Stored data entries
####################

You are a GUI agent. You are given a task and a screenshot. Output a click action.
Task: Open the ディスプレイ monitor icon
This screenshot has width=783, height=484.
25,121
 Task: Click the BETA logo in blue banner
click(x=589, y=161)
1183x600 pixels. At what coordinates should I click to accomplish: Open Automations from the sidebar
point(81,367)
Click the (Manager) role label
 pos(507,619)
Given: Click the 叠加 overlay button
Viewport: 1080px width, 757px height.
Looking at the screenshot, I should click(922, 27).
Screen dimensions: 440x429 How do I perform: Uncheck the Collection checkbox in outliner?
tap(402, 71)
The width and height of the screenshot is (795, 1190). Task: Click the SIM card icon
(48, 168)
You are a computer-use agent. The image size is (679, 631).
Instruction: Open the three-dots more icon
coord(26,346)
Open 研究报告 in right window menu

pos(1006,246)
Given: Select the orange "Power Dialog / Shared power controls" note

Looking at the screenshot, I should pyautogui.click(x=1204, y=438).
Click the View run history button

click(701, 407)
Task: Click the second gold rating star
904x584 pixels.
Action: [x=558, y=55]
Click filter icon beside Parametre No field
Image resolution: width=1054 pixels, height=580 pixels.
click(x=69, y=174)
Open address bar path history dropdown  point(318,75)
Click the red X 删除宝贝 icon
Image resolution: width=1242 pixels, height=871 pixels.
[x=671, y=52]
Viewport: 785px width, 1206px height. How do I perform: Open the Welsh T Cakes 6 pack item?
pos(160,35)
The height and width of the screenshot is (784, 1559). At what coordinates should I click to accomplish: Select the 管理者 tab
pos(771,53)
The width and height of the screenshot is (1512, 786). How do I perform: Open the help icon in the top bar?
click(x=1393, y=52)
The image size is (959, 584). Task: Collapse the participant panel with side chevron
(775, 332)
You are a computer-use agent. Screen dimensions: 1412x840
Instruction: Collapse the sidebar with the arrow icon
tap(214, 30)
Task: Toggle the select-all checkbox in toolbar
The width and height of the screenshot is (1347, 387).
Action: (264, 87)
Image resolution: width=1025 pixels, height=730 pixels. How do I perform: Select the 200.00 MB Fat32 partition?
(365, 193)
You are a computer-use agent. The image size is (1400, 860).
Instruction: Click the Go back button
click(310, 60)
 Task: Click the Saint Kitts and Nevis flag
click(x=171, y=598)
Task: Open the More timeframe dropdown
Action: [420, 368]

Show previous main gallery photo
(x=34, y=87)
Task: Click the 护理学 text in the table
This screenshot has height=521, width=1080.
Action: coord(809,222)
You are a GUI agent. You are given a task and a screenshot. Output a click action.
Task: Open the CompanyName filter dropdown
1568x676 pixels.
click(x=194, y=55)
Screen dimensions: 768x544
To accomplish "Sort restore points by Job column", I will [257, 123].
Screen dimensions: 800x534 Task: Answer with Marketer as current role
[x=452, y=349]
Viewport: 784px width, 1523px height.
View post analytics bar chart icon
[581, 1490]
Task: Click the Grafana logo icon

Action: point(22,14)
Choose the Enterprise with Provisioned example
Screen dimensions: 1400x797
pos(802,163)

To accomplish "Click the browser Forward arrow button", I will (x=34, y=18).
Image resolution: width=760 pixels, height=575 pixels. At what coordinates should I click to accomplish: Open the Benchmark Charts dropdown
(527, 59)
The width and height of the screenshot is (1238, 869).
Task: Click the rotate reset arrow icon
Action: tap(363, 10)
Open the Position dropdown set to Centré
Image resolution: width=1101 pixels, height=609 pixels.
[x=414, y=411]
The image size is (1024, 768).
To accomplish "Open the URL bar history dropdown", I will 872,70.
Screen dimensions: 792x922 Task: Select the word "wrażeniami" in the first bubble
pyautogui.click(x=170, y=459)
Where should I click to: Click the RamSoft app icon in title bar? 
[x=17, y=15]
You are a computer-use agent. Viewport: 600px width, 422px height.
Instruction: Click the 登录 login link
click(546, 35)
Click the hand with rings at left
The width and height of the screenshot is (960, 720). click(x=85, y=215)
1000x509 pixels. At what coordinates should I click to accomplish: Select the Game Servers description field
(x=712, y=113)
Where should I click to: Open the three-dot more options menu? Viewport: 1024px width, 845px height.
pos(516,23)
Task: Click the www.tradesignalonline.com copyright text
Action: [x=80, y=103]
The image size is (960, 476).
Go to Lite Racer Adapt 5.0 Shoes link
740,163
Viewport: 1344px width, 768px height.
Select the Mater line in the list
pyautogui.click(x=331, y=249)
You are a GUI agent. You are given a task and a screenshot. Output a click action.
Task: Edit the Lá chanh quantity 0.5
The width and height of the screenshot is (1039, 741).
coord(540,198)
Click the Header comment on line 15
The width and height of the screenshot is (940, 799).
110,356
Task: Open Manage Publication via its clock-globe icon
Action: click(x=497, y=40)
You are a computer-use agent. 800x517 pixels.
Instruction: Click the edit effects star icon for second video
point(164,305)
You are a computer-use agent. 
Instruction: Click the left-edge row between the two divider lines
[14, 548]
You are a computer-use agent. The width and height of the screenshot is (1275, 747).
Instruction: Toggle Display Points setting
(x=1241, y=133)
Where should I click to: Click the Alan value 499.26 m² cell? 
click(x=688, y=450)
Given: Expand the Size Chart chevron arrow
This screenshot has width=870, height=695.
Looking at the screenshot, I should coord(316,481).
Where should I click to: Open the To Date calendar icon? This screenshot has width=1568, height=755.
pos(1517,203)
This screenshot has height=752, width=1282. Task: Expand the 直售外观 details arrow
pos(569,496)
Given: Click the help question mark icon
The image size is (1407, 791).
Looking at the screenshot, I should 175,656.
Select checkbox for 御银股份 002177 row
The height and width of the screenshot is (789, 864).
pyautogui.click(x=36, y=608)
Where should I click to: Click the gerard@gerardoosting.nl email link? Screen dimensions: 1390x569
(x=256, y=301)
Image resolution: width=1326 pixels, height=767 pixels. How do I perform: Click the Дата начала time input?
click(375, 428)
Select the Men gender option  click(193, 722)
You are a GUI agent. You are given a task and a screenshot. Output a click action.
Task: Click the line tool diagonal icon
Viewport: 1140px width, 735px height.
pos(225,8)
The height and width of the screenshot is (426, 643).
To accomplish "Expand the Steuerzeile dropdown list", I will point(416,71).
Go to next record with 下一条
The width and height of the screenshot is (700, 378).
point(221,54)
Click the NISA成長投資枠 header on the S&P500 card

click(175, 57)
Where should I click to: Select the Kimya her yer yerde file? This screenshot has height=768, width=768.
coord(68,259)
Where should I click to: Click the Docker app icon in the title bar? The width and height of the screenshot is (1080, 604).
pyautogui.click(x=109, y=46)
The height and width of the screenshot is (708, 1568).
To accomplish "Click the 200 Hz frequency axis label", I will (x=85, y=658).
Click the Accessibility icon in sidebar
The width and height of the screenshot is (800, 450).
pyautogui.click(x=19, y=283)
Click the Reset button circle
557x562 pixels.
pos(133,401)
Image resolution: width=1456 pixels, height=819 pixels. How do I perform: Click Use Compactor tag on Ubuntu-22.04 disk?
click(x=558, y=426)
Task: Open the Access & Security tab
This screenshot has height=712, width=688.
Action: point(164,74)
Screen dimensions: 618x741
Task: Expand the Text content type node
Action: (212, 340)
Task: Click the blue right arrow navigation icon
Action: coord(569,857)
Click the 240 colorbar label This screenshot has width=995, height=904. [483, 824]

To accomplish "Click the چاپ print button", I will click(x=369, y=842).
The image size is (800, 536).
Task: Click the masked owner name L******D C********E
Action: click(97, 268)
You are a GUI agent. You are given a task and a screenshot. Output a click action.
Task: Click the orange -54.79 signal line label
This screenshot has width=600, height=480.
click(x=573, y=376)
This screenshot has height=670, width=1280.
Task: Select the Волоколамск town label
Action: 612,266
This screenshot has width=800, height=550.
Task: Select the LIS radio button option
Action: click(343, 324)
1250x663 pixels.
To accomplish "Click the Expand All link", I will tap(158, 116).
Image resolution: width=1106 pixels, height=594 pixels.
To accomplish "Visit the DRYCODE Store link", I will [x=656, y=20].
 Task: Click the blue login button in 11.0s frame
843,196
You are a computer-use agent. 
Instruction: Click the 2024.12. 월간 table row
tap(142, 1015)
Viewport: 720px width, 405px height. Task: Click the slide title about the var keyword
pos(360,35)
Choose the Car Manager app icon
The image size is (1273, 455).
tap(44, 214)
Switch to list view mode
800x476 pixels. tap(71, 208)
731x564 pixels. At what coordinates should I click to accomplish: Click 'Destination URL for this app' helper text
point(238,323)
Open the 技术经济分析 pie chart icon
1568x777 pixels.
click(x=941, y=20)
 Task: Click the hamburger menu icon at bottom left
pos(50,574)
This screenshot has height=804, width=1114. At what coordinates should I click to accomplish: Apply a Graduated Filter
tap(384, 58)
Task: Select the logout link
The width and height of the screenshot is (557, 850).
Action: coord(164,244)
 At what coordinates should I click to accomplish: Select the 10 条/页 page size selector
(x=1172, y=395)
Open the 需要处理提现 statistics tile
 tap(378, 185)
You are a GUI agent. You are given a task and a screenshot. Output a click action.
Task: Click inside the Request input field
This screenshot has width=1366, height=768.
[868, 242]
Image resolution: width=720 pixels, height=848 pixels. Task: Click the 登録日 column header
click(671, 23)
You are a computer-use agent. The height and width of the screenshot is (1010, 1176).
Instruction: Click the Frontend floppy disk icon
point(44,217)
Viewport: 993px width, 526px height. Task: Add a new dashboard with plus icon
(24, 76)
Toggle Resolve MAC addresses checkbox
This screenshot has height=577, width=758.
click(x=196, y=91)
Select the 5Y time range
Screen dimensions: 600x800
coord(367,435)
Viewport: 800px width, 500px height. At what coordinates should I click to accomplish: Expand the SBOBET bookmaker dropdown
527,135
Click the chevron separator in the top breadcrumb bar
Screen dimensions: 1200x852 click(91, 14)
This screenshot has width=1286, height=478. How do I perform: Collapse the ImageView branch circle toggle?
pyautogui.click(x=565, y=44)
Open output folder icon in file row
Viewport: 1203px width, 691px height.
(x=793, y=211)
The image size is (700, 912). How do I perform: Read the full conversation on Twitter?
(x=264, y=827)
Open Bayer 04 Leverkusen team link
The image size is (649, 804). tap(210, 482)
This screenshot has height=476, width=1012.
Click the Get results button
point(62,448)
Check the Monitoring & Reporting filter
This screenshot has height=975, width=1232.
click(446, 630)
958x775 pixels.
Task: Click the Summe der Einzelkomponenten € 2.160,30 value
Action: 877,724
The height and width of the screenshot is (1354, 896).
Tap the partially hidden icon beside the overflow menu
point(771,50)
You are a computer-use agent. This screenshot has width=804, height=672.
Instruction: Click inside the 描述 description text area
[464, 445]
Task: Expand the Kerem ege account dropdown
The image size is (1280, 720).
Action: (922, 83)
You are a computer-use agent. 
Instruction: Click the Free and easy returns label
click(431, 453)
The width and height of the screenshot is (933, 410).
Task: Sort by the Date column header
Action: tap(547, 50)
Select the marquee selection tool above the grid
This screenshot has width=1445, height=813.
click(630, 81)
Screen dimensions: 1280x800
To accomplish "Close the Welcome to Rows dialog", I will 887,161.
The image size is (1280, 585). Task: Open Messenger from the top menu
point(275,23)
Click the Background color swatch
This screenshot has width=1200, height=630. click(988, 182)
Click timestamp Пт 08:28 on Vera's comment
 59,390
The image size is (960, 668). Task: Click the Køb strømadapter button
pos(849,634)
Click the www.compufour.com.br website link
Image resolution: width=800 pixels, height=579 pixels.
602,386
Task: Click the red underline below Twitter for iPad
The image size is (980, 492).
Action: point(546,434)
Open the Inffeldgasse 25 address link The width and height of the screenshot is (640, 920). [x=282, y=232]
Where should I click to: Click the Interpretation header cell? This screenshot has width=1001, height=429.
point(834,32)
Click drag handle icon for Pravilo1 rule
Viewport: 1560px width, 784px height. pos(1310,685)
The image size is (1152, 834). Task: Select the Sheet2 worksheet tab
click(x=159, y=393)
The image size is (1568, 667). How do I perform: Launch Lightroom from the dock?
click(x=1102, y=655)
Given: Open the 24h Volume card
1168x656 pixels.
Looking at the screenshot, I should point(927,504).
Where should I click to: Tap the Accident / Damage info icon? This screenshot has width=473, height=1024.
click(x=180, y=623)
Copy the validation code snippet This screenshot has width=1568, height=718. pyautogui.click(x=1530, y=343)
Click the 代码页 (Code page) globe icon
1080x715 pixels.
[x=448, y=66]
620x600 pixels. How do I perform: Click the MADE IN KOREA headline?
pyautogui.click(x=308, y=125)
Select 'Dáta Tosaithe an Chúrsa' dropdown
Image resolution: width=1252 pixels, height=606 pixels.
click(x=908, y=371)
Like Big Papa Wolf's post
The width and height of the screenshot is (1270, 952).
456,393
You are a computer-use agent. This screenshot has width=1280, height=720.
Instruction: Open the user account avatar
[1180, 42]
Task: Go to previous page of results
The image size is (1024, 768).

####################

_Exercise goal_
Look back at the data above. Transcribe exactly the lines starting at the line that contains "Open the 技术经济分析 pie chart icon" and ending at the line that contains "Check the Monitoring & Reporting filter".

_Solution to the exercise_
Open the 技术经济分析 pie chart icon
1568x777 pixels.
click(x=941, y=20)
 Task: Click the hamburger menu icon at bottom left
pos(50,574)
This screenshot has height=804, width=1114. At what coordinates should I click to accomplish: Apply a Graduated Filter
tap(384, 58)
Task: Select the logout link
The width and height of the screenshot is (557, 850).
Action: coord(164,244)
 At what coordinates should I click to accomplish: Select the 10 条/页 page size selector
(x=1172, y=395)
Open the 需要处理提现 statistics tile
 tap(378, 185)
You are a GUI agent. You are given a task and a screenshot. Output a click action.
Task: Click inside the Request input field
This screenshot has width=1366, height=768.
[868, 242]
Image resolution: width=720 pixels, height=848 pixels. Task: Click the 登録日 column header
click(671, 23)
You are a computer-use agent. The height and width of the screenshot is (1010, 1176).
Instruction: Click the Frontend floppy disk icon
point(44,217)
Viewport: 993px width, 526px height. Task: Add a new dashboard with plus icon
(24, 76)
Toggle Resolve MAC addresses checkbox
This screenshot has height=577, width=758.
click(x=196, y=91)
Select the 5Y time range
Screen dimensions: 600x800
coord(367,435)
Viewport: 800px width, 500px height. At what coordinates should I click to accomplish: Expand the SBOBET bookmaker dropdown
527,135
Click the chevron separator in the top breadcrumb bar
Screen dimensions: 1200x852 click(91, 14)
This screenshot has width=1286, height=478. How do I perform: Collapse the ImageView branch circle toggle?
pyautogui.click(x=565, y=44)
Open output folder icon in file row
Viewport: 1203px width, 691px height.
(x=793, y=211)
The image size is (700, 912). How do I perform: Read the full conversation on Twitter?
(x=264, y=827)
Open Bayer 04 Leverkusen team link
The image size is (649, 804). tap(210, 482)
This screenshot has height=476, width=1012.
Click the Get results button
point(62,448)
Check the Monitoring & Reporting filter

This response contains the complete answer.